Task to carry out → Using the listing below, return every line that includes "computer".
*** Supplied information Section Begins ***
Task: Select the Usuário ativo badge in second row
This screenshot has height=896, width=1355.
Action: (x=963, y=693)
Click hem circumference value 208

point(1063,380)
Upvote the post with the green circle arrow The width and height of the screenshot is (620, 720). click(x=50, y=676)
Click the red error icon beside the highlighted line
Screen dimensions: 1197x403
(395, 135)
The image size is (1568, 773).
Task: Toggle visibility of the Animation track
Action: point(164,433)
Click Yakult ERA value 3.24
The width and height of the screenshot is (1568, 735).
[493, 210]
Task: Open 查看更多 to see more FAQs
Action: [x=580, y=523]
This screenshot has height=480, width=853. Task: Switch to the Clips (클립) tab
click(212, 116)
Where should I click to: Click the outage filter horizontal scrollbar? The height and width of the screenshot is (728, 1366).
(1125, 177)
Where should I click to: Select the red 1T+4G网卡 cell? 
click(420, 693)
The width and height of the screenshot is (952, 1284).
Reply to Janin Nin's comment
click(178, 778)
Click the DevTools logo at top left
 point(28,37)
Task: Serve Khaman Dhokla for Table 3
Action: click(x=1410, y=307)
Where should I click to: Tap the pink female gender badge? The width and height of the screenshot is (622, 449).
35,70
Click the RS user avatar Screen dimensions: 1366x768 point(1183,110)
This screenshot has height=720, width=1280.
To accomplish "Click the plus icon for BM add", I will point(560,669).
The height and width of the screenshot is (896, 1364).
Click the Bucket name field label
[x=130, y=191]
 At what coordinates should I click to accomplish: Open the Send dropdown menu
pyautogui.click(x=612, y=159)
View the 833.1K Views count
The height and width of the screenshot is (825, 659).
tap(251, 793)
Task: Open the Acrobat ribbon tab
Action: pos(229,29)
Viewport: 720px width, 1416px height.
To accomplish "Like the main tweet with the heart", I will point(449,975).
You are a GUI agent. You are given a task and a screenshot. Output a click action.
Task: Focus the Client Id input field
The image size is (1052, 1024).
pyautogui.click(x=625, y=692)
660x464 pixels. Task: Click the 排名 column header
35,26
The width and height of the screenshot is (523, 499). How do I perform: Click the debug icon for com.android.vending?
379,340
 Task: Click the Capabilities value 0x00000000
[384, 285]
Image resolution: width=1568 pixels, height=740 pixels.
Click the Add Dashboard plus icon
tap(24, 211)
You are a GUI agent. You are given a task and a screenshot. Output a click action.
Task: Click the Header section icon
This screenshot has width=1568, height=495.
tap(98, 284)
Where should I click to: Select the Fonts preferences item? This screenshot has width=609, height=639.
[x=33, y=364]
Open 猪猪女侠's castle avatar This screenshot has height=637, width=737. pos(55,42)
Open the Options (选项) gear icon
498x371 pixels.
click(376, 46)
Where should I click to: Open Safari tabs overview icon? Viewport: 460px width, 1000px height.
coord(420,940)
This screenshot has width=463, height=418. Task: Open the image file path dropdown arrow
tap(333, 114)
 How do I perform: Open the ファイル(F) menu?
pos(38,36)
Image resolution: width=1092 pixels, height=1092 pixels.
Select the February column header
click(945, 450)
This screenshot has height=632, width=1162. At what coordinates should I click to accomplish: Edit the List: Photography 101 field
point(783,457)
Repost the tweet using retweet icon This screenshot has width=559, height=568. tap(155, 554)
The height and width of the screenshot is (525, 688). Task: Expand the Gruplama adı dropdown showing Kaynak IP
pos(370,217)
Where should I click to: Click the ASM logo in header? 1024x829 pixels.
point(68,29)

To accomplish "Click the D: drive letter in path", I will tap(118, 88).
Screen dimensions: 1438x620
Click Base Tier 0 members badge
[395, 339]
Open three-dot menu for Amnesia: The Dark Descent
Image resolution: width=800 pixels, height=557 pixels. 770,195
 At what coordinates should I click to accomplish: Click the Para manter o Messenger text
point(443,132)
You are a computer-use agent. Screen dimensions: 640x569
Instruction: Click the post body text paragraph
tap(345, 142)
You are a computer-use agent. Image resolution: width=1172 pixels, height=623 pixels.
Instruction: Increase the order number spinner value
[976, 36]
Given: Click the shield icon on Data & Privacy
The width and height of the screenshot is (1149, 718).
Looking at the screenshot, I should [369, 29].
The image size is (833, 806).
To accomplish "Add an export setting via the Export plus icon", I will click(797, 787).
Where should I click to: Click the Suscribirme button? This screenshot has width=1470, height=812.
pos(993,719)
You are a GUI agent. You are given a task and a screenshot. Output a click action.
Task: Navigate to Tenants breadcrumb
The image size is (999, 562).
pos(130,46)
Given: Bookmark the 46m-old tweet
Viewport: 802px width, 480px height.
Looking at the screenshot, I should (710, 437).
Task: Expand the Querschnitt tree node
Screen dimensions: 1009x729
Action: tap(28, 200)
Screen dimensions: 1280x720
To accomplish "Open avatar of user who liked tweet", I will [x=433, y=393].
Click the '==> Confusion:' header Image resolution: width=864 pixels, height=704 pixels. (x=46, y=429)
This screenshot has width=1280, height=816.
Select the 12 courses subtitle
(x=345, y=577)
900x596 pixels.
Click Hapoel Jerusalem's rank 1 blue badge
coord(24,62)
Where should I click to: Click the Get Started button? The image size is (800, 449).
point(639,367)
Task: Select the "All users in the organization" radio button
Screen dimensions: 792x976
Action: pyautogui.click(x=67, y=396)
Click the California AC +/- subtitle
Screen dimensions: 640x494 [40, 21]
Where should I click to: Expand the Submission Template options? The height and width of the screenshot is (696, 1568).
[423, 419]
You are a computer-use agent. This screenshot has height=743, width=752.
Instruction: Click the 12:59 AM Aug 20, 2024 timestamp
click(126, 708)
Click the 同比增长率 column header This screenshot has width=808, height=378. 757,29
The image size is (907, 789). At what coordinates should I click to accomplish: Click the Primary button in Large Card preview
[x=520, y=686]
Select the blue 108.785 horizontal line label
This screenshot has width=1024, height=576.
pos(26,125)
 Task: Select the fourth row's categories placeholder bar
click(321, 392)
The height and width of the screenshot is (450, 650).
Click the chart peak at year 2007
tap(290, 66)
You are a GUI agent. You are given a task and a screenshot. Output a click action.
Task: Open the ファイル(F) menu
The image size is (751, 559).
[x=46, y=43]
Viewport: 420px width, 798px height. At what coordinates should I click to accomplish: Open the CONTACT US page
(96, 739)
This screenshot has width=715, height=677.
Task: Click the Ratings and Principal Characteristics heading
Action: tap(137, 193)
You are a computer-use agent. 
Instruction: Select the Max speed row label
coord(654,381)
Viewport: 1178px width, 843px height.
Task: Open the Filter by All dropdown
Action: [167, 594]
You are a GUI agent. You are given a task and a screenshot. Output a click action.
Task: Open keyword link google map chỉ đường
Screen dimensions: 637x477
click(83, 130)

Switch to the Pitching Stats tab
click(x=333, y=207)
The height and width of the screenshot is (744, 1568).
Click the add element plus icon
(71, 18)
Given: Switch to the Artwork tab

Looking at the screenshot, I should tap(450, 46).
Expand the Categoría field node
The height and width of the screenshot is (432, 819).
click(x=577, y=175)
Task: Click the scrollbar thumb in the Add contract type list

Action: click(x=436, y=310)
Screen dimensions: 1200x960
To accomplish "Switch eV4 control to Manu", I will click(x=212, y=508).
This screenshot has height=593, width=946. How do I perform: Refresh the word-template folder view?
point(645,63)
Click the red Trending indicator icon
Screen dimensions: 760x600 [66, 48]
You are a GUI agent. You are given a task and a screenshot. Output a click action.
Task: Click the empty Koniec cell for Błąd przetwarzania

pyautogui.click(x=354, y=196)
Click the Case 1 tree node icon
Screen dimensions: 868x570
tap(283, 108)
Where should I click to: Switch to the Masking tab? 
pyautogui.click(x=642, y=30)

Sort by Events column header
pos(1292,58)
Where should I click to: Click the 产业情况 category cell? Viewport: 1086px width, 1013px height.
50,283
*** Supplied information Section Ends ***
Answer to this problem →
You are a computer-use agent. Screen dimensions: 640x569
You are a computer-use agent. Image resolution: width=1172 pixels, height=623 pixels.
You are a computer-use agent. This screenshot has height=743, width=752.
You are a computer-use agent. 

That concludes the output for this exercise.